De kunst van het dirigeren
Vroeger, vanaf de verste oudheid tot ongeveer vier honderd jaar geleden, was de maatstreep onbekend in de muziek. Het klassieke Griekenland, Rome, het ganse Azië, Afrika en een groot deel der middeleeuwen hadden geen notenschrift en bijgevolg geen tekens om in hokjes te ordenen en zodoende een rhythme aan te duiden. Bij de Grieken, de enigen uit de voortijd van wie ons geschreven documenten bereikten, werd alle melodische beweging bepaald door het metrum van het vers, waaraan elke muziek onafscheidelijk verbonden was. Maar zelfs in de late middeleeuwen, terwijl er reeds een tamelijk ingewikkeld notenschrift, en een buitengewoon gecompliceerd componeer-systeem in gebruik was, bestond er geen maatstreep. Er bestonden ook geen partituren, d.w.z. geen samenvattende notatie der verschillende elementen van een muzikaal geheel. De uitvoerenden hadden een partij voor zich, die zonder onderverdelingen verliep als een rustende, stijgende of dalende grafische lijn. De dirigent, die toen chironoom heette (Grieks woord dat ‘leiding door de hand’ betekent) kon de muziek, welke hij vertolkte slechts zien als onafgebroken golvende continuïteit, in een horizontale visie wier geleidelijkheid van 't begin tot het einde voortduurde. Omdat alle middeleeuwse, en het beetje antieke muziek dat overbleef, door de geleerden, die haar herontdekten, gepubliceerd is met maatstrepen en in partituur, geeft bijna niemand zich tegenwoordig rekenschap van deze zeldzaam gewichtige, karakteriserende omstandigheden, waaronder de muziek gedurende meer dan vierduizend jaar beoefend werd en geëvolueerd heeft.
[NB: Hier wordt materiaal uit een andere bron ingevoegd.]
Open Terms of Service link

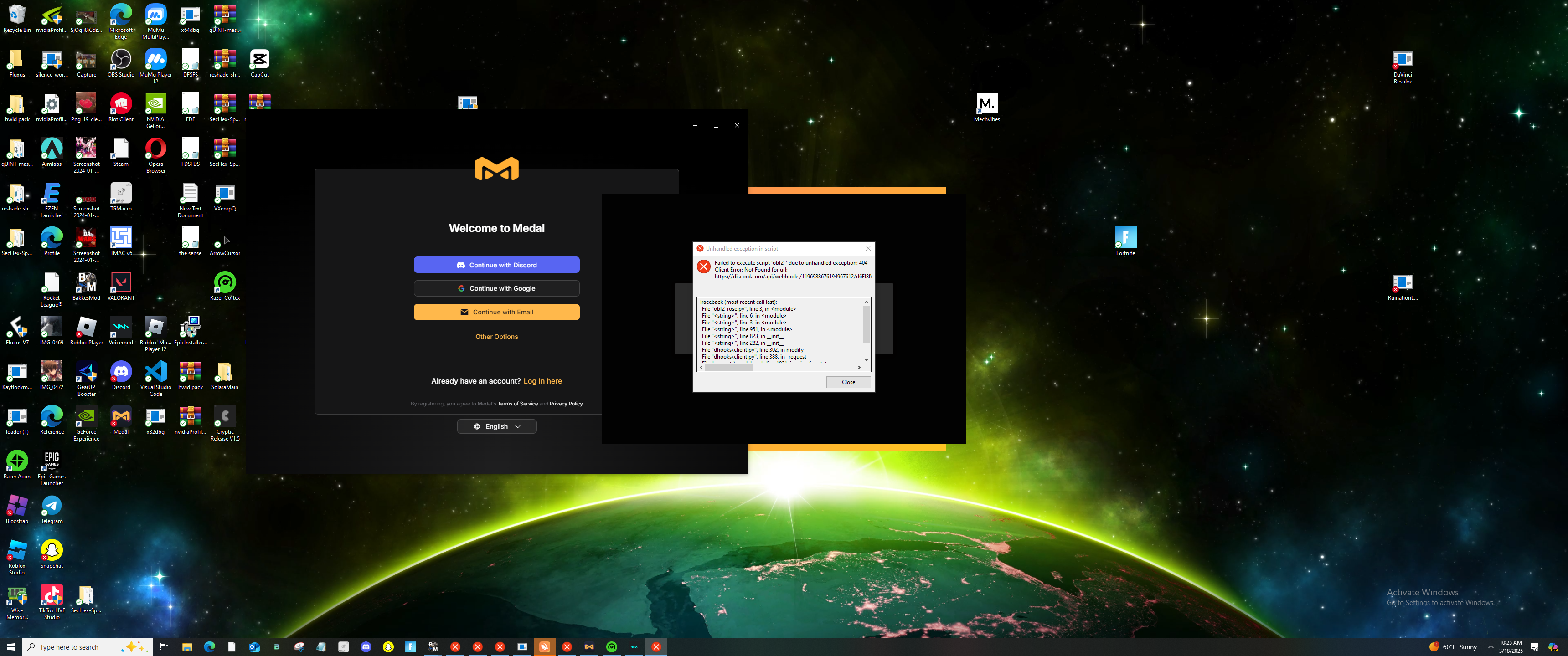point(517,404)
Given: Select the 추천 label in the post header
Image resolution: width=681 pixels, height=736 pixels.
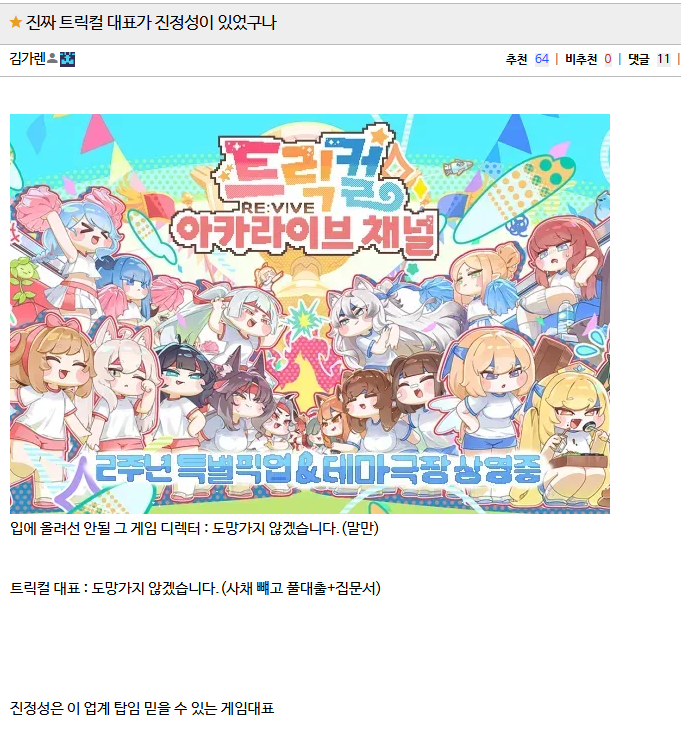Looking at the screenshot, I should (517, 59).
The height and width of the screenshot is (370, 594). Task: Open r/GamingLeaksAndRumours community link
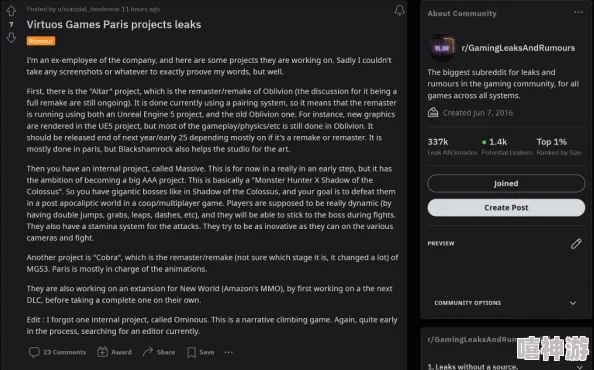(518, 48)
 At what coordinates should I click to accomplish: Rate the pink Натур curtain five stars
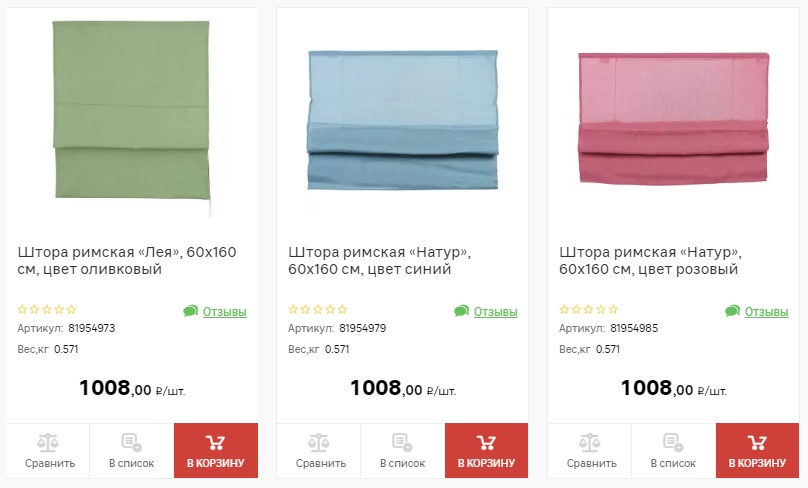click(613, 309)
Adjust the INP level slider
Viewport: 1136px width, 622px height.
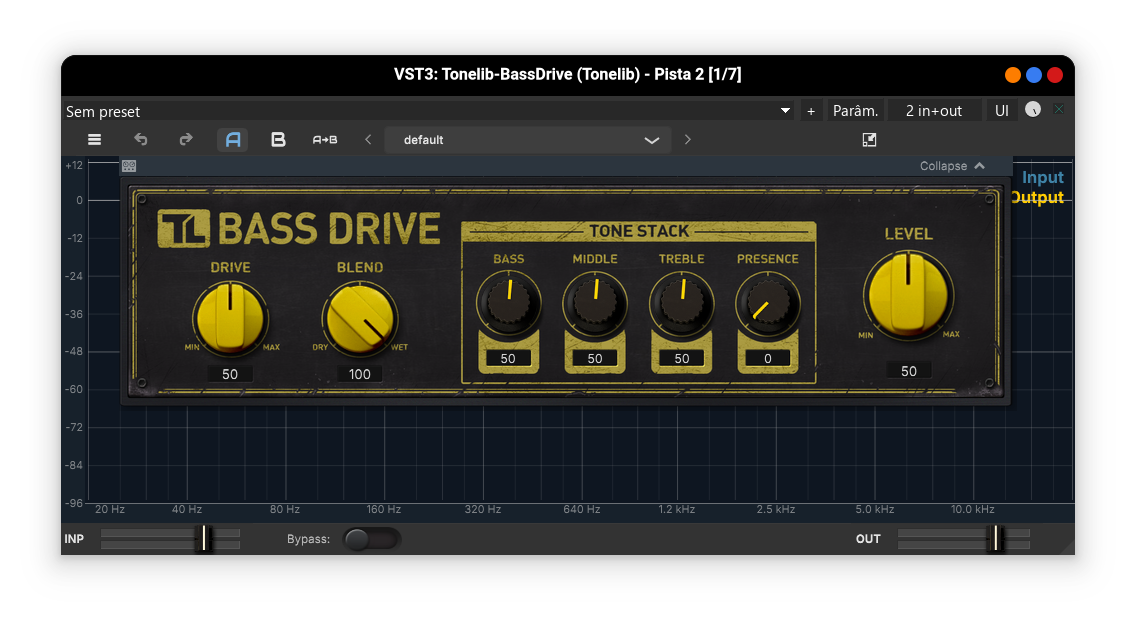coord(205,538)
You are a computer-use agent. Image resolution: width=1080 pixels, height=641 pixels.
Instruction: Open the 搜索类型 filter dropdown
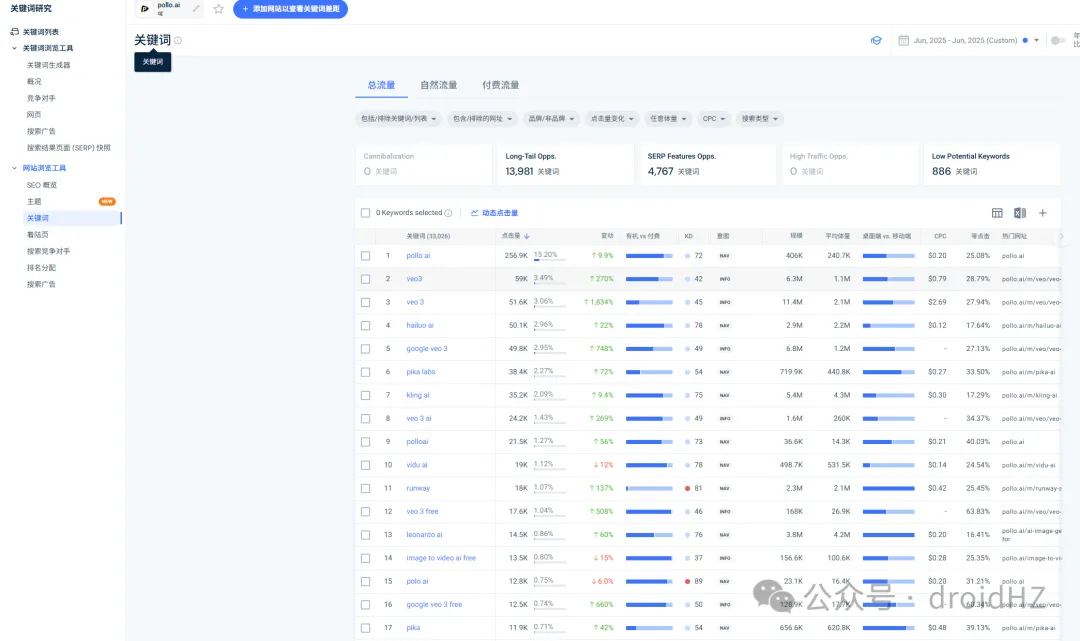(x=760, y=119)
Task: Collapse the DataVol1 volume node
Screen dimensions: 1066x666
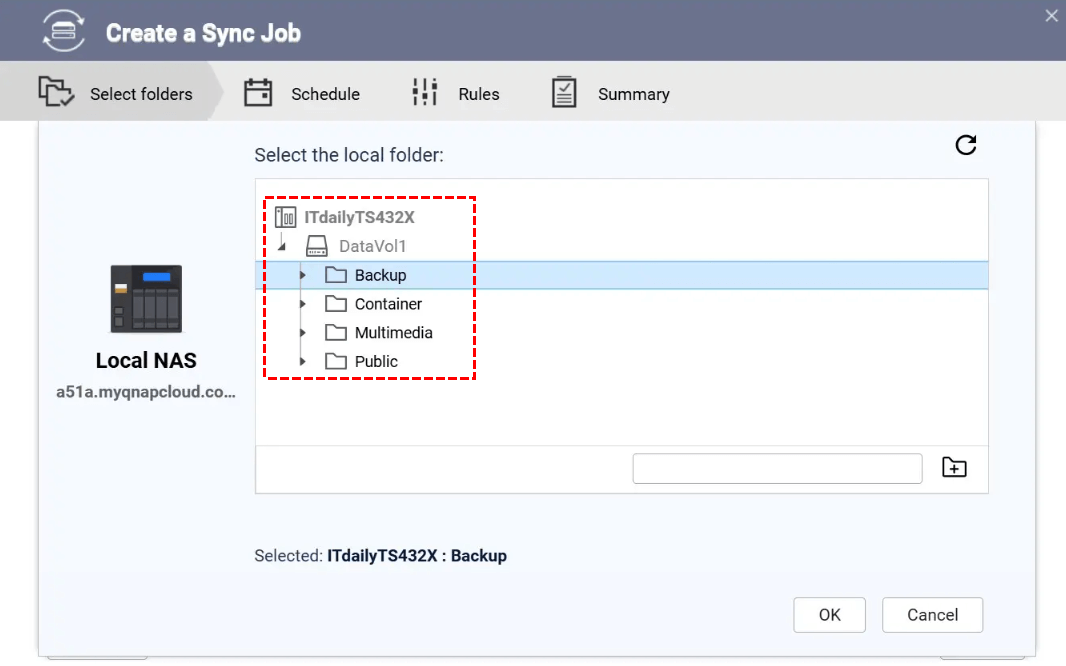Action: (283, 246)
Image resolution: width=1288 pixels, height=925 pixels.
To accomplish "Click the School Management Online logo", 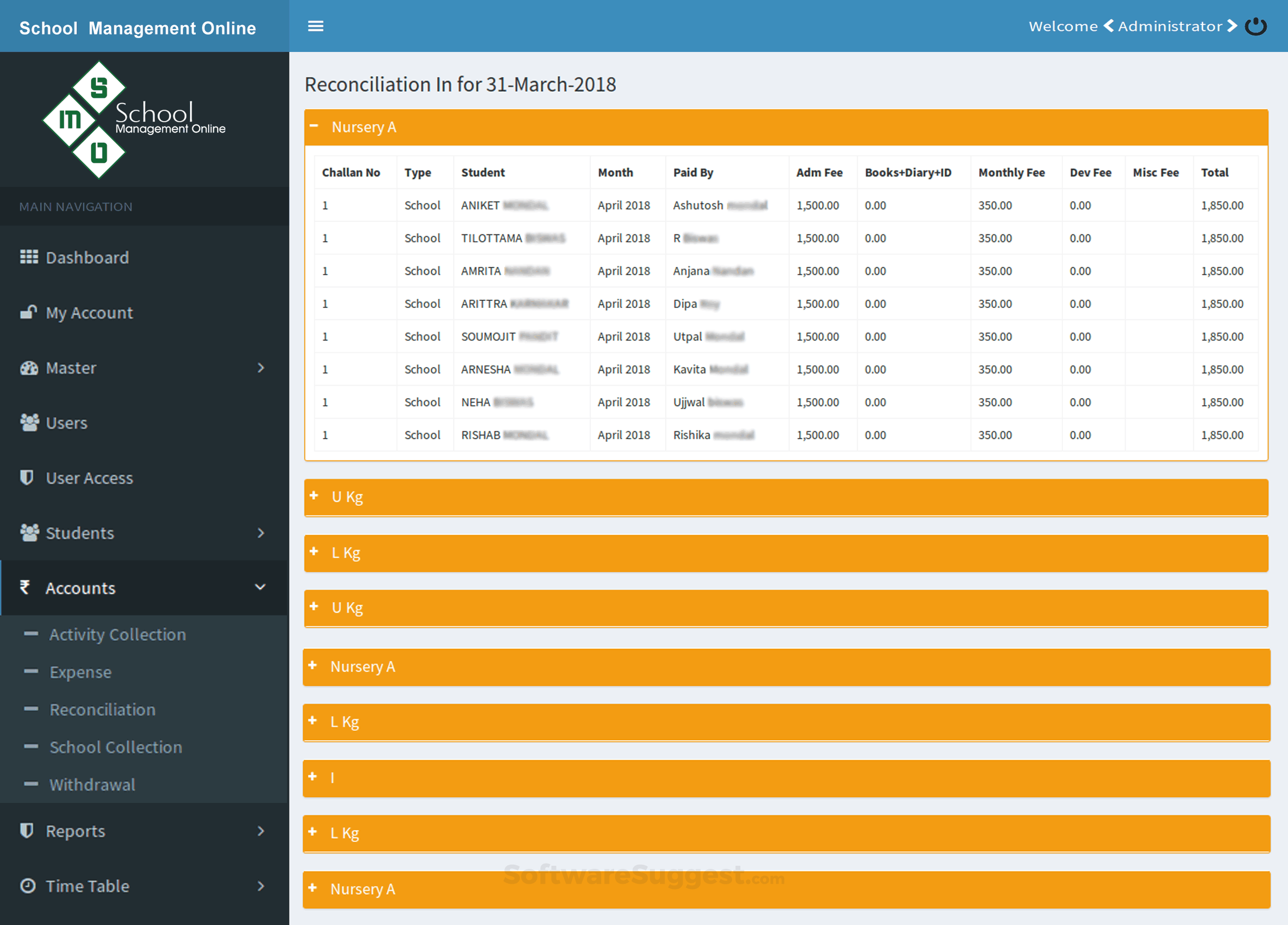I will 134,120.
Toen met de Renaissance, en met de uurwerken, de verticale, begrenzende maatstreep verscheen en wel verschijnen moest wegens de steeds toenemende uitbreiding en gecompliceerdheid van het vocale en instrumentale apparaat, hebben de componisten zich werktuiglijk geschikt naar de beperkingen van een hulpmiddel dat zij als practische methode aanvaardden, doch theoretisch konden ignoreren. In de aanvang heeft de maatstreep hun fantasie en hun inventie weinig beïnvloed, deels omdat hun gedachten tijdelijk eenvoudiger, primitiever waren geworden, deels omdat zij, de makers, tevens fungeerden als dirigenten bij wie de eeuwen-oude traditie van de horizontale lijn, van de twee-eenheid metrum - rhythme, instinctief en atavistisch voortleefde. Later, naar gelang hun melodische concepties soepeler werden, complexer, samengevoegd uit ongelijksoortige, ongelijkwaardige factoren, hebben zij hun verbeelding, hun melos, zo goed of zo kwaad als het ging, onderworpen aan een juk, dat zij verdroegen, omdat het onvermijdelijk was. Menige poging is beproefd (door het gebruik van onevenredigere maatsoorten de uitdijing der maatruimte, de afschaffing der maatstreep) om aan de ingeslotenheid en hare tralies te ontsnappen, maar zelfs wanneer het remedie scheen te moeten helpen, bleef toch de kwaal met al haar dwang.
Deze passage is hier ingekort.